In recent years, only a few small media and entertainment companies have tried to go it alone, and the results have been disappointing for shareholders. The owner of cable networks such as AMC, IFC, We TV, and Sundance TV has seen their shares drop by about 80% in the last five years. Similarly, the stock of the owner of streaming service Hulu is down more than 35% in the same period.

The has gained 81% over the same time span.

Hazy regulatory environment

Executives are worried that regulators may reject deals that were previously approved, according to Kindler.

""Twenty years ago, people would consult with a banker before making a deal. Now, they always seek legal advice first, as the regulatory implications are the primary concern," said Kindler, former global chair of Morgan Stanley's M&A practice."

The difference between a Republican or Democratic administration in 2024 and beyond regarding mergers and acquisitions is uncertain. While the Department of Justice under former President Donald Trump allowed Disney to acquire Fox with minimal opposition, his administration sued to block AT&T's deal for Time Warner.

The sale of Simon & Schuster to Penguin Random House for $2.2 billion was blocked by a federal judge on antitrust grounds, while Amazon's $8.5 billion deal for MGM was approved.

JD Vance, Trump's vice president nominee, has publicly expressed support for Lina Khan's aggressive approach to limiting corporate power through mergers.

"Vance stated at RemedyFest that Lina Khan is one of the few individuals in the Biden administration who is performing well, and this sets him apart from most of his Republican colleagues. He believes that promoting competition and separating market verticals are crucial to finding a solution to the challenges they face. Antitrust, he thinks, is the most effective way to achieve this."

It is likely that Kamala Harris, the now-de facto Democratic presidential nominee, will face questions about her regulatory views from the business community in the near future.

Even if Zaslav is correct and deal volume is decreasing due to regulatory issues, it is uncertain if anything will change significantly with a new president, according to Kindler.

More bark than bite

Mark Boidman, head of global media at Solomon Partners, stated that Zaslav's belief that regulatory fears have hindered consolidation may be more rooted in fear than in reality.

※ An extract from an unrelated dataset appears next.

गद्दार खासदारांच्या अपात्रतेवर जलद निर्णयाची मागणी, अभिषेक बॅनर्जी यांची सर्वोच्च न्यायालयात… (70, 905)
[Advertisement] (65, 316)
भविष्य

"Despite the regulatory environment's shift, both small and large-scale transactions continue to occur in the media industry, as Boidman stated."

Despite Khan's FTC's aggressive rhetoric, the number of enforcement actions resulting in merging parties abandoning or restructuring transactions has not increased, according to Boidman. According to 2022 FTC data, only 1.5% of total mergers that year were altered or failed to complete due to regulatory issues, which is below the 2.6% average of the past 10 years.

The number of merger enforcement actions by federal agencies from Sept. 30, 2022 to Sept. 30, 2023 was the lowest in the last 20 years, according to Covington & Burling.

The decline in the volume of media deals completed as measured by dollar value is evident, indicating a slowdown in larger transactions. In 2022, the total media deal volume was $35 billion, significantly lower than the median of $85 billion from the previous seven years, according to Dealogic.

In 2024, only $22 billion in media deals have been announced, suggesting that the current trend is likely to persist.

It may not be the most effective way to evaluate transactions based solely on whether or not they are approved. Legacy media companies may be deterred from attempting transformative transactions due to the lengthy approval process. Skydance Media and Paramount Global predicted that their merger would be approved by September 2025, more than a year after the deal was announced. The extended waiting period puts both the acquirer and seller in a state of uncertainty, making it difficult to plan for the future together.

— CNBC's Lillian Rizzo contributed to this report.